Microsoft has detailed some of the technical specifications that power the firm's HoloLens virtual reality headset, including a holographic processing unit (HPU) that runs alongside the main microprocessor to provide the imagery .
The HPU has a 28nm co-processor with 24 digital signal processing (DSP) cores and 1GB of DDR3 RAM, and was designed by Silicon Valley semiconductor design company Tensilica and manufactured by TSMC.
The 24 cores contain 65 million logic gates and 8MB of static RAM, and the 1GB of low-power DDR3 RAM works separately from the 1GB already on Intel's 14nm Atom Cherry Trail processor system-on-a-chip that runs Windows 10.

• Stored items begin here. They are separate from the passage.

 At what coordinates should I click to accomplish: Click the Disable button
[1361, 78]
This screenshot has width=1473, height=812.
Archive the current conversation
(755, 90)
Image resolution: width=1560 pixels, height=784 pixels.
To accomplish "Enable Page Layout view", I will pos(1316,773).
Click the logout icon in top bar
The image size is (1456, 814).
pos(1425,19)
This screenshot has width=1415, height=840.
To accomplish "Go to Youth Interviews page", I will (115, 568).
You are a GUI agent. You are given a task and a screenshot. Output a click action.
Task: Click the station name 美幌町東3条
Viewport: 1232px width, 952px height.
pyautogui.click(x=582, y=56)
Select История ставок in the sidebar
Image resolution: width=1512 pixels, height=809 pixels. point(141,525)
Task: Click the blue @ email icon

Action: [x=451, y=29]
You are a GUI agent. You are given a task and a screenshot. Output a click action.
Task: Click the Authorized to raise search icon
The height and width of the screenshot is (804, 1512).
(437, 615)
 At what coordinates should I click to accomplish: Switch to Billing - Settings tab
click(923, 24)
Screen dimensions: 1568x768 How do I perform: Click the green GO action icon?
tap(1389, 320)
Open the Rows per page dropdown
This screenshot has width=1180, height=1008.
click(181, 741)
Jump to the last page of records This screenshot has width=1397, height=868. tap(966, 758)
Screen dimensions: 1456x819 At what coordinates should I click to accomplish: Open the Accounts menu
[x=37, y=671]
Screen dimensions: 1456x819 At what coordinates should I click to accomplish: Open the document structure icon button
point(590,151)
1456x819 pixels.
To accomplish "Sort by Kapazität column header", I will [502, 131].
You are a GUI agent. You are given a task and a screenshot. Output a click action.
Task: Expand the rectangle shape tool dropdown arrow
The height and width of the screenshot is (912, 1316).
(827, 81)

This enables the HPU to focus on processing sensor information from environments and gestures in hardware to keep the augmented reality (AR) element ticking over.
The HPU needs less than 10W to run, and can apparently handle a trillion calculations a second.
The specs were unveiled this week at the Hot Chips conference in Cupertino, California by Microsoft devices group engineer Nick Baker.
We're still not entirely happy with the severe letterboxing of the AR viewing area, but the HPU/Cherry Trail combination provides a fast, consistent and often very impressive AR experience.
Windows 10 is expected to have a 3D desktop environment by 2017, so we might soon start to see Microsoft's promise of enterprise-relevant HoloLens functionality beyond the endless promotional videos of architects and medics mucking around.
Whatever happens with HoloLens itself, it is interesting to see a company continuing to champion the notion of AR after Google Glass sank without trace and everybody else is shutting us into VR headsets just to play motion sickness-inducing shooters.